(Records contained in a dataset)
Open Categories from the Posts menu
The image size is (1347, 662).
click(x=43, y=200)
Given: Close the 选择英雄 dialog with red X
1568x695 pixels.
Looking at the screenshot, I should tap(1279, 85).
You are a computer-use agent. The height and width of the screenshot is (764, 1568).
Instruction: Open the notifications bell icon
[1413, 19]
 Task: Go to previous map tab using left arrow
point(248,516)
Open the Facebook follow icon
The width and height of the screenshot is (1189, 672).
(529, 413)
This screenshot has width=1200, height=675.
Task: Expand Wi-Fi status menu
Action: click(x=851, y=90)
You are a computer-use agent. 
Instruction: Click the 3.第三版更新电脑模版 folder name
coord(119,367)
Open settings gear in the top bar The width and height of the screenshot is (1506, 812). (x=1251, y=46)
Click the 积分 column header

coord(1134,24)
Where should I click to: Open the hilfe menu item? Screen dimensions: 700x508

■ Assignment ■
From the line that holds "Click the 积分 column header" to the last line of the records above, print each line exactly. Add nothing else.

■ Response to the task ■
Click the 积分 column header

coord(1134,24)
Where should I click to: Open the hilfe menu item? Screen dimensions: 700x508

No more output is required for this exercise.